10th February 2020
by Ellie Pryor
Everyone was up early for breakfast and morning coffee and spirits were high as we were fast approaching our first site!!
Today’s itinerary involves workgroup meetings and staying upright! Although the Indian Ocean is being kind to us today, so everyone has the chance to get their sea legs! Whilst we travel toward site 1, everyone is hard at work either individually or for the pre-site survey preparation. So I thought I’d take the opportunity to explain the life onboard, shift patterns, meal times and cabins.
The R/V Marion Dufresne is a cargo shift, with a helicopter pad and carrier and fitted with science labs and equipment for research. She is quite a spacious 120m long ship, with a bar, cinema, library and gym for leisure activities.
We will be working in three shifts, 8-12, 12-4 or 4-8. This is when we work on the sediment cores, involving labelling, cutting, slicing, scanning and storing. Mealtimes work around the shift times, breakfast is from 7-8.30am, there are two lunch services, 11am and 12.15pm, and dinner is either 6pm or 7.15pm. So far, we have been treated to table service and a cheese board after lunch and dinner, long may this continue!

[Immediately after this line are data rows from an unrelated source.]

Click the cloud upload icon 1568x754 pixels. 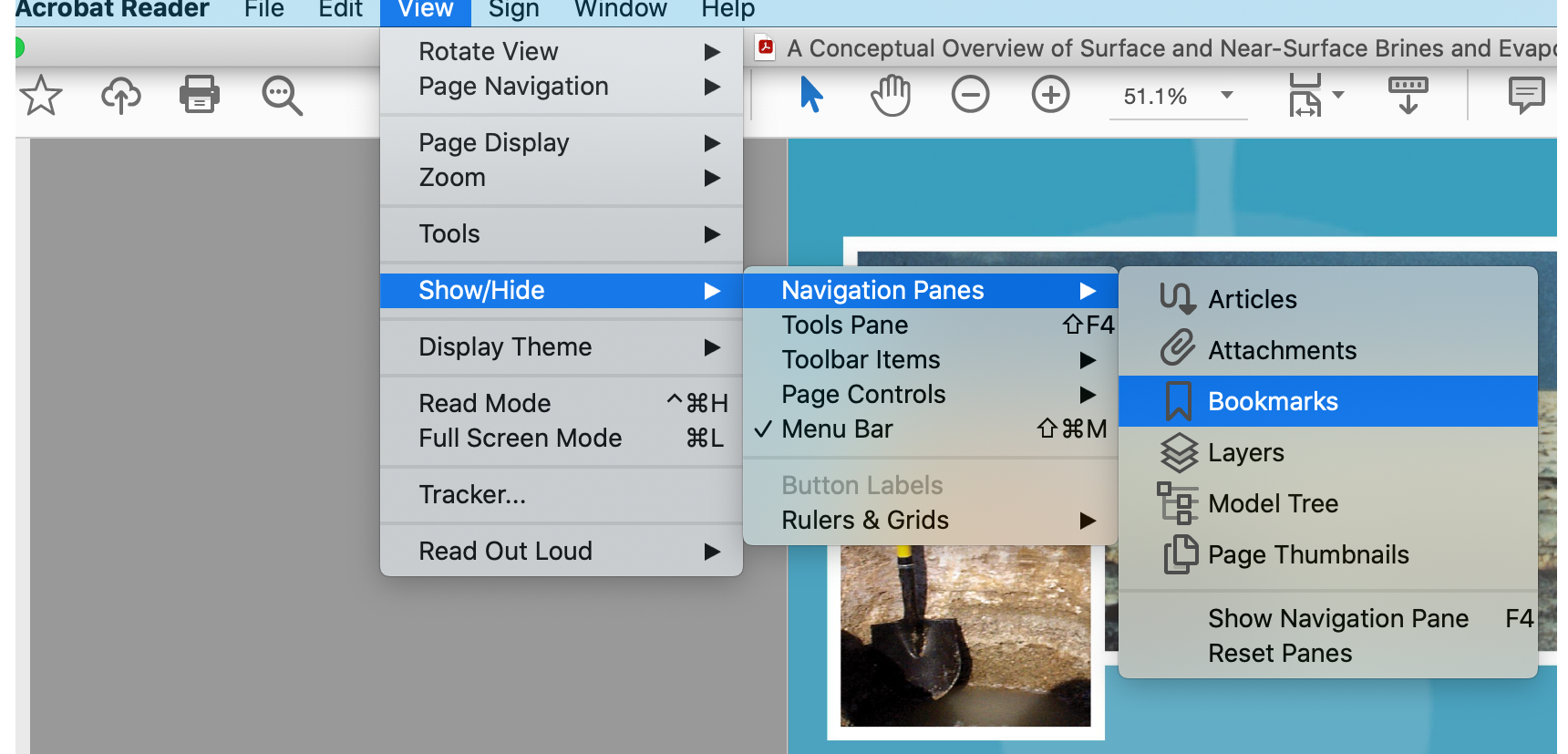pyautogui.click(x=120, y=95)
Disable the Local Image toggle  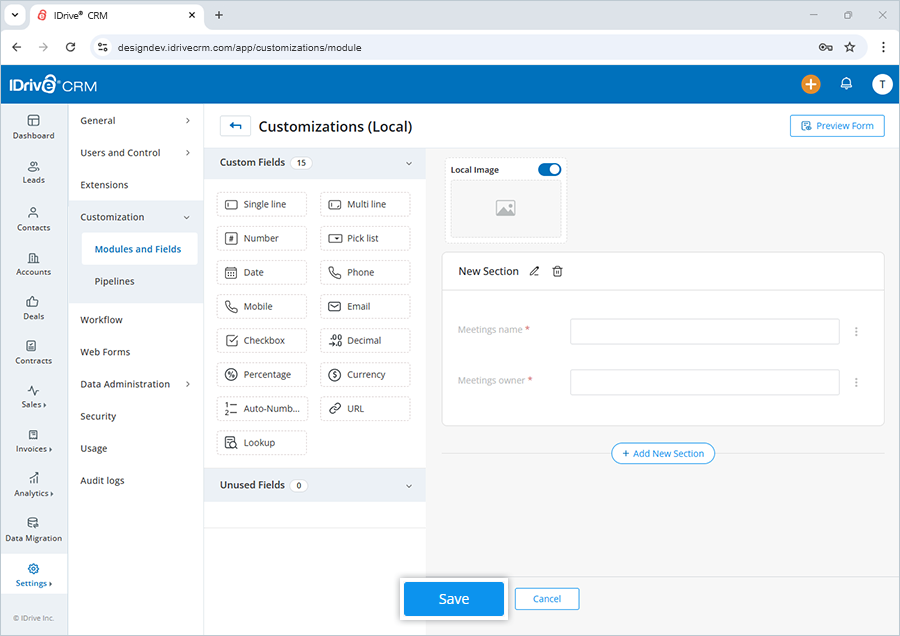(x=549, y=170)
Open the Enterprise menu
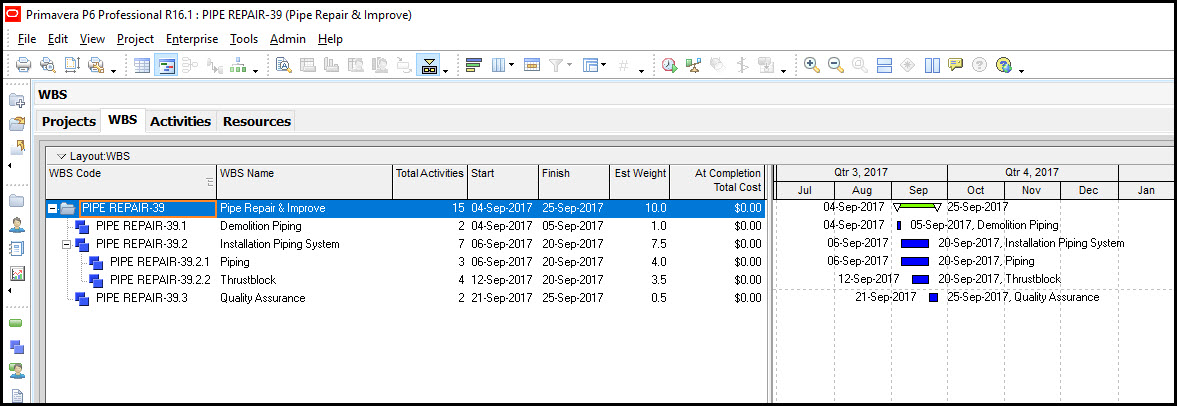This screenshot has height=406, width=1177. pos(191,39)
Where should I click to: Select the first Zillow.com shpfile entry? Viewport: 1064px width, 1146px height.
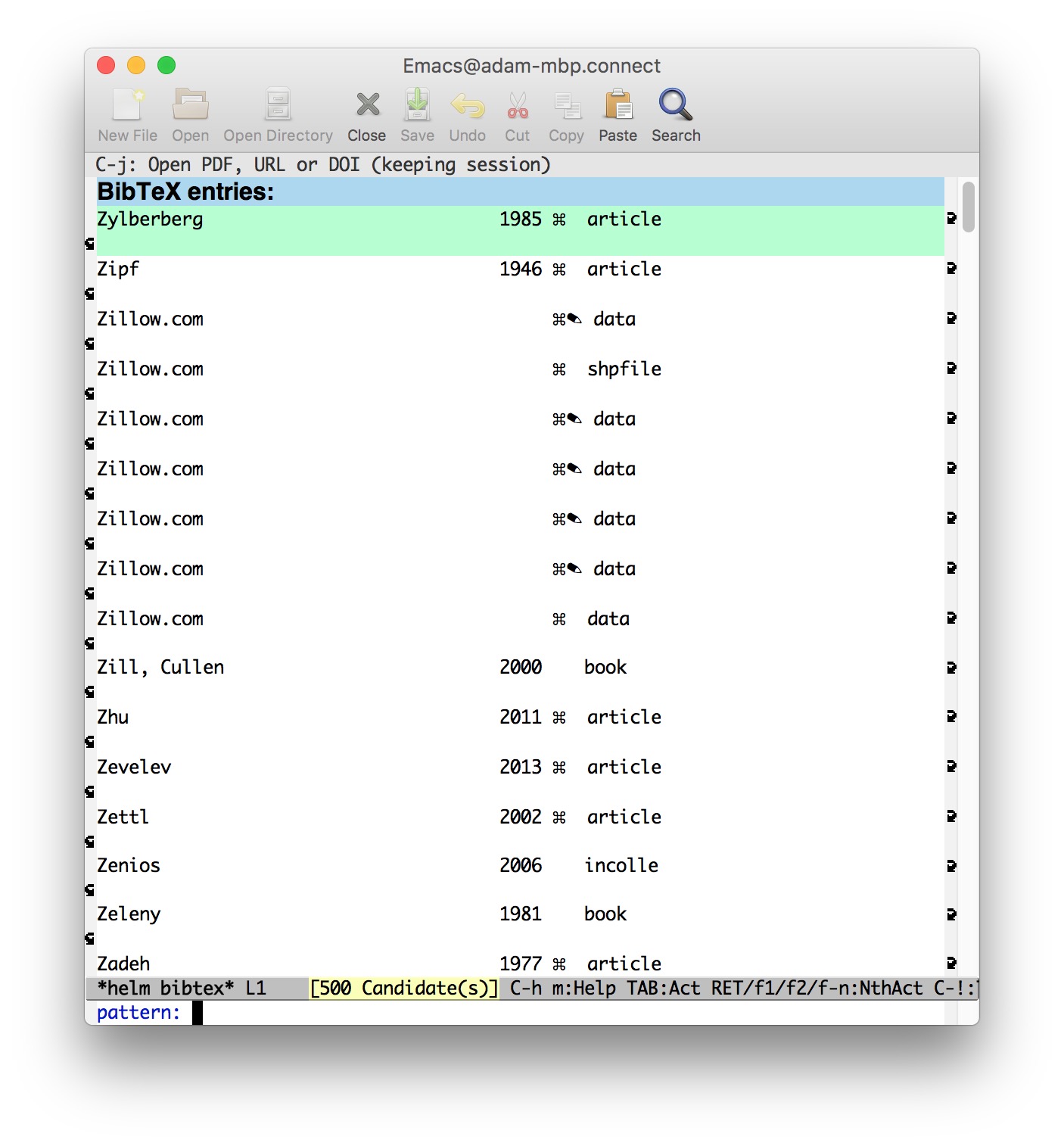(303, 369)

We each have individual cabins with an ensuite which was a pleasant surprise considering usually the cabins are shared. This means we do not have to tip toe around to avoid waking up our cabin mate when we get in at 4am after a shift! We have been working through until dinner time but are free to go to our cabins if we want to chill out. There is even a nice viewing platform up on deck which is nice to watch the waves and appreciate the views as we sail towards site 1, with the Agulhas Current pushing us forward.